Türkei: „Bis sie uns den Grabstein zeigen“
Von Hans Jungbluth
Fehmi Tosun wusste, dass sie hinter ihm her waren. Anfang der 1990er-Jahre, auf dem blutigen Höhepunkt des Krieges zwischen dem türkischen Staat und der Terrorgruppe PKK, kam der Familienvater aus dem südostanatolischen Lice in Haft. Die Polizei hielt ihn für einen PKK-Kollaborateur, er wurde gefoltert und drei Jahre lang eingesperrt. Nach seiner Freilassung zog Tosun mit seiner Familie nach Istanbul, doch es half ihm nichts. Eines Morgens standen Zivilpolizisten vor seiner Tür und zerrten ihn vor den Augen seiner Familie in einen wartenden Wagen. Seitdem wurde er nicht mehr gesehen. Seine Familie sucht ihn bis heute und fordert Aufklärung über sein Schicksal – doch die türkische Regierung will davon nichts wissen.
Tausende vermisst
Tosun ist einer von mehreren Tausend Menschen in der Türkei, die nach ihrer Festnahme spurlos verschwanden. Dass Tosun keines natürlichen Todes starb, ist so gut wie sicher.
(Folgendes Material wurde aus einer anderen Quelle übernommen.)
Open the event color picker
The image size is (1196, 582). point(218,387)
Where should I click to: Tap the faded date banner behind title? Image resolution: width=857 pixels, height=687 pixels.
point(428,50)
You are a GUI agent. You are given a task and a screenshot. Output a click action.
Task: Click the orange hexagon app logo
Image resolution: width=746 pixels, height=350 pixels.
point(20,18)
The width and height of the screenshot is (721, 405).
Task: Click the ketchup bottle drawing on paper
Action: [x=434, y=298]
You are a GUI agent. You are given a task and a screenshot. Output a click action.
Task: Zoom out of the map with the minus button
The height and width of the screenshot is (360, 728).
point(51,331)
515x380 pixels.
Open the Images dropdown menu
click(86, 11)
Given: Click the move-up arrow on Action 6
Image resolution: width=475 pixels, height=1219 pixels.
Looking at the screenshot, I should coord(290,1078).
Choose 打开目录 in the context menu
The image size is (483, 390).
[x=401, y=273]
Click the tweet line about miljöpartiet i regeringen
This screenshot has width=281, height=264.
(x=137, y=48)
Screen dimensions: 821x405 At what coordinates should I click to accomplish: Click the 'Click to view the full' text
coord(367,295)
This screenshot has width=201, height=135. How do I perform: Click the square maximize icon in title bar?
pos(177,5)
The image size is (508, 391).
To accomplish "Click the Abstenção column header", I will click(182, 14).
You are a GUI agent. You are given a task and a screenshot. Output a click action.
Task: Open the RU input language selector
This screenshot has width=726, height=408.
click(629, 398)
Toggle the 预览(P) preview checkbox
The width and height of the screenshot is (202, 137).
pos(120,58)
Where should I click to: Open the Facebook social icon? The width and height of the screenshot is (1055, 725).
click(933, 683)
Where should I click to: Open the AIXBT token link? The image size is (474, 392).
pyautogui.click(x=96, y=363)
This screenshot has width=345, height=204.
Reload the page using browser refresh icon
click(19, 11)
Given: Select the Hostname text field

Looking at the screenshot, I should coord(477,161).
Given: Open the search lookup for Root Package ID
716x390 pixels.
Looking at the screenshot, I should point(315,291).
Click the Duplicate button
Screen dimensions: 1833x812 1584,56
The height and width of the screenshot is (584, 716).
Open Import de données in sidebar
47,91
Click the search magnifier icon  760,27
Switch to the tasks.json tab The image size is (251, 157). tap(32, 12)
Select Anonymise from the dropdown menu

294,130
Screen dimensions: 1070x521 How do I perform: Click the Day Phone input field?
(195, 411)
In den 1990er-Jahren ging der türkische Staat mit außergerichtlichen Hinrichtungen und anderen brutalen Methoden gegen mutmaßliche PKK-Helfer vor. Manche der Vermissten konnten später anhand von Knochen identifiziert werden, die in Gruben und Brunnen im Kurdengebiet gefunden wurden. Tosun gehört nicht dazu.
Lebensrecht „verletzt“
Bis vor das Europäische Menschenrechtsgericht in Straßburg ist die Familie des Mannes gezogen, um endlich herauszubekommen, was mit Tosun geschehen ist. In dem dortigen Prozess räumte die türkische Regierung unter dem damaligen Ministerpräsidenten und heutigen Staatschef Recep Tayyip Erdogăn ein, dass Tosuns Recht auf Leben verletzt worden sei. Doch die Verantwortlichen für seinen Tod wurden nie ermittelt.
Mahnwache
Tosuns Ehefrau Hanim und Tochter Besna wollen das nicht hinnehmen. Sie haben sich den sogenannten Samstagsmüttern angeschlossen, die sich seit Jahren jeden Samstag auf dem Galatasaray-Platz an der Einkaufsstraße Istiklal Caddesi in der Innenstadt von Istanbul zu einer Mahnwache versammeln. Mehrere Dutzend Frauen tragen Bilder ihrer vermissten Söhne, Brüder, Väter oder Onkel bei sich und erinnern an das Unrecht, das ihnen angetan wurde.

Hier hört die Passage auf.